**Page extract:**
Apple's charge enforceable

Accordingly the liquidator's attack on the charge failed. Given this, White J deliberately left open the question of whether the investigating accountants' appointment was of itself a step in the enforcement of the charge. He does however refer favourably to an earlier decision of Palmer J, in which it was found that the appointment of a voluntary administrator by the secured creditor would not be sufficient (Australian Innovation Ltd v Dean-Willcox & Ors (2001) 40 ACSR 521), and on this basis expressed the view that Apple did not seek to enforce its security by appointing investigating accountants (paragraph [140]).

Apple not a shadow director

Apple argued that because it was a corporation, which by its nature cannot be appointed as a director of a company (section 201B), it could not therefore be a "person" within the shadow director definition. White J rejected this argument, noting that it had been "held more than once and assumed on many occasions that a company can be a shadow director" (paragraph [231]).
The second and perhaps most important point to emerge from the decision is that in White J's opinion, the formally appointed directors must be accustomed to act as directors of the company, in accordance with the shadow directors' instructions or wishes as to how they should act. Any control that Apple may be said to have exerted over the directors when they were conducting their business as resellers prior to the merger, and which meant they felt constrained to meet sales targets to obtain rebates needed to achieve realistic margins, was not enough because it was quite separate to their functions as directors of Buzzle.

**Rows:**

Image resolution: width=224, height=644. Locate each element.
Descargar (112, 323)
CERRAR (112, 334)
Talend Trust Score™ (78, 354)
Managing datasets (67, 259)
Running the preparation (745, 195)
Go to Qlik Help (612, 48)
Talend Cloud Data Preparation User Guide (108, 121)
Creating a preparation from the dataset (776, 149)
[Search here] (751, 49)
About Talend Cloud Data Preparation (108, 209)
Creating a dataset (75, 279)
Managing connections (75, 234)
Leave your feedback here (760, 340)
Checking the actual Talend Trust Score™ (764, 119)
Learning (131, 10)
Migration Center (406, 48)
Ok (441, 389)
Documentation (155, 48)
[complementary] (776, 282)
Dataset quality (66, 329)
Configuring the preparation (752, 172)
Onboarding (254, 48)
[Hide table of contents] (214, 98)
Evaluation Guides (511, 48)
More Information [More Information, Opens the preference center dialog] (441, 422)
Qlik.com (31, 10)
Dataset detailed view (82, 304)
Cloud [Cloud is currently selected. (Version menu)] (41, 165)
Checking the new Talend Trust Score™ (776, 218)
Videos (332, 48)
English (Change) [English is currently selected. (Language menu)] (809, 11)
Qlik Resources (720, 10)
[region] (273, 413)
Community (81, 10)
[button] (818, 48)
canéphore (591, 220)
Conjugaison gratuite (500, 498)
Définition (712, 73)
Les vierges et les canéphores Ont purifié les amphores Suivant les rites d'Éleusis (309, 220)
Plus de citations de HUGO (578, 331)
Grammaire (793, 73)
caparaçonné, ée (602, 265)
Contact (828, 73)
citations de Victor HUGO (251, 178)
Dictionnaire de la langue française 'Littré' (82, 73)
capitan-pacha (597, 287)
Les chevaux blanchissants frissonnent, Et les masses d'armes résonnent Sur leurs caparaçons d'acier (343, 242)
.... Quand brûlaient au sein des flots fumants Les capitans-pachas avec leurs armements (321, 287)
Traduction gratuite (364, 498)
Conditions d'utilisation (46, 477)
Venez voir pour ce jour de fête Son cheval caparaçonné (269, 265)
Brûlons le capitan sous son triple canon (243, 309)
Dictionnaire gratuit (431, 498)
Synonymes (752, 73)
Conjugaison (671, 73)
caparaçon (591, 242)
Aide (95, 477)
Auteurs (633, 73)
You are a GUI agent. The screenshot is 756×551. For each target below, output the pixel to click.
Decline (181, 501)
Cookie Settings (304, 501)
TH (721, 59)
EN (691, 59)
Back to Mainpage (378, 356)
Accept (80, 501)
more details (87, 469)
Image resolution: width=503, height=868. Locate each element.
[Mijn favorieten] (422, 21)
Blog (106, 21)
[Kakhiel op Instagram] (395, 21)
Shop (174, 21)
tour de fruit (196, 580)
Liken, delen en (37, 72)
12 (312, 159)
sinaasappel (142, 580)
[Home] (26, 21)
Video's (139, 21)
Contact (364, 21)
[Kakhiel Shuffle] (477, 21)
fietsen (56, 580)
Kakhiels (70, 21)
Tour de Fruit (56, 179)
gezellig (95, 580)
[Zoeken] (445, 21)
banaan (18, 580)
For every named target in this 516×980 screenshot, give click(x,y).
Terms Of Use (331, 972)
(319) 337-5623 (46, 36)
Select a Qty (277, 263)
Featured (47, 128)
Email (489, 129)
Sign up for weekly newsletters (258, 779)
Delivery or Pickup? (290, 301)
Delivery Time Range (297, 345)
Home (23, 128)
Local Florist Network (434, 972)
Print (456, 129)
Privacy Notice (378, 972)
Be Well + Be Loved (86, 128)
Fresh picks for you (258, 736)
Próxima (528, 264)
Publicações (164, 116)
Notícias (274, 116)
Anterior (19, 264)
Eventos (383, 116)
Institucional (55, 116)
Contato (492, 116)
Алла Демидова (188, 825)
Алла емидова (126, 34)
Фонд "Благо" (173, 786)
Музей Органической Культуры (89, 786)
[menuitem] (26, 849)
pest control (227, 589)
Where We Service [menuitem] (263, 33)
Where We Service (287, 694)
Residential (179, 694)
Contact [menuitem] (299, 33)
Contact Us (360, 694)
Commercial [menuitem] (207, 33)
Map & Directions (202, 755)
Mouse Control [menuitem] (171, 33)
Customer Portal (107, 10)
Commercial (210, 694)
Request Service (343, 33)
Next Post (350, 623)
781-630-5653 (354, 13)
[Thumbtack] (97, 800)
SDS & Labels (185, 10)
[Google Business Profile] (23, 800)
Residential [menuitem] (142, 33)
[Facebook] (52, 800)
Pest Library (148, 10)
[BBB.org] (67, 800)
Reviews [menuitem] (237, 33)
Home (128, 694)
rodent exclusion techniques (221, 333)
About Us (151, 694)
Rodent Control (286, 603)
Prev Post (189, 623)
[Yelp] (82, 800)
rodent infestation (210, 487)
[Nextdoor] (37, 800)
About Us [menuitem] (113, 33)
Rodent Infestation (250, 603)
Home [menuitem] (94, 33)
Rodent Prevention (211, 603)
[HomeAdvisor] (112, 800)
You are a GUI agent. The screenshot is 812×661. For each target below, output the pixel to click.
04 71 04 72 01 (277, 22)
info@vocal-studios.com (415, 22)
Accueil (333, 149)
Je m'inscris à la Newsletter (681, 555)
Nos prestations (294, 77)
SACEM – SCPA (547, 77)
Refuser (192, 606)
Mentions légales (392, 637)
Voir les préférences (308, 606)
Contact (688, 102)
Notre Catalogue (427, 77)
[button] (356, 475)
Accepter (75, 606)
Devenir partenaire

**Brief 1:**
From the commentary on the Apple case, copy the passage starting at "Apple's charge enforceable" and ending at "accountants (paragraph [140]).".
**Brief 2:**
For each statement below, state whether it agrees with the commentary on the Apple case, answering yes or no and quoting the deciding words of the commentary: (a) White J decided whether the appointment of the investigating accountants was itself a step in enforcing the charge. (b) White J rejected Apple's argument that, as a corporation, it could not be a shadow director. (c) In the earlier decision of Palmer J, the appointment of a voluntary administrator by the secured creditor was found to be sufficient.

**Expected answer 1:**
Apple's charge enforceable

Accordingly the liquidator's attack on the charge failed. Given this, White J deliberately left open the question of whether the investigating accountants' appointment was of itself a step in the enforcement of the charge. He does however refer favourably to an earlier decision of Palmer J, in which it was found that the appointment of a voluntary administrator by the secured creditor would not be sufficient (Australian Innovation Ltd v Dean-Willcox & Ors (2001) 40 ACSR 521), and on this basis expressed the view that Apple did not seek to enforce its security by appointing investigating accountants (paragraph [140]).

**Expected answer 2:**
(a) No: "White J deliberately left open the question of whether the investigating accountants' appointment was of itself a step in the enforcement of the charge."
(b) Yes: "White J rejected this argument"
(c) No: "it was found that the appointment of a voluntary administrator by the secured creditor would not be sufficient"